• **Stated exercise**:
Find every line in the data below that contains the string "agent", and copy each one. Upper and lower case must match.
* START Supplied information *
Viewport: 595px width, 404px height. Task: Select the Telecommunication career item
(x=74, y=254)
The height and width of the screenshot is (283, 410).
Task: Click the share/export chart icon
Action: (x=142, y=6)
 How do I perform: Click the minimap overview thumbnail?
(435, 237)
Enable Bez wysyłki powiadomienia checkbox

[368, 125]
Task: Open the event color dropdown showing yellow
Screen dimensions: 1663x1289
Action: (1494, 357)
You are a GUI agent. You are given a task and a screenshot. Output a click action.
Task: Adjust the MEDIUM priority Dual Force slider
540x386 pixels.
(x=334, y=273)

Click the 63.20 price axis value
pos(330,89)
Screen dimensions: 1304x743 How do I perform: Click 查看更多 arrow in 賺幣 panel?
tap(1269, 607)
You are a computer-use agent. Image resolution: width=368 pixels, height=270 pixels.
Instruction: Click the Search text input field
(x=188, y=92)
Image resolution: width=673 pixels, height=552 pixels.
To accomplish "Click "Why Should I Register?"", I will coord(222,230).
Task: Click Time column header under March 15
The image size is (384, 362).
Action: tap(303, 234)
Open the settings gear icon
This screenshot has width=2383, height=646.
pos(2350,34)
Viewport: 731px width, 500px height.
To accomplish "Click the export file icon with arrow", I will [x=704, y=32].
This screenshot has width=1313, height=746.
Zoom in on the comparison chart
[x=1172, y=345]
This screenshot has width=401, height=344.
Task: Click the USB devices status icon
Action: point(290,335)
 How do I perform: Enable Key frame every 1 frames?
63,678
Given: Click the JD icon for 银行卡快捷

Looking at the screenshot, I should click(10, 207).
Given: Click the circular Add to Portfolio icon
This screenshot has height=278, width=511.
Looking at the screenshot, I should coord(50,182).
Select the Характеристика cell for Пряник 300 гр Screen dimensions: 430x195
* END Supplied information *
• **Output of the task**:
You are a GUI agent. You are given a task and a screenshot. Output a click action.
You are a computer-use agent. Image resolution: width=368 pixels, height=270 pixels.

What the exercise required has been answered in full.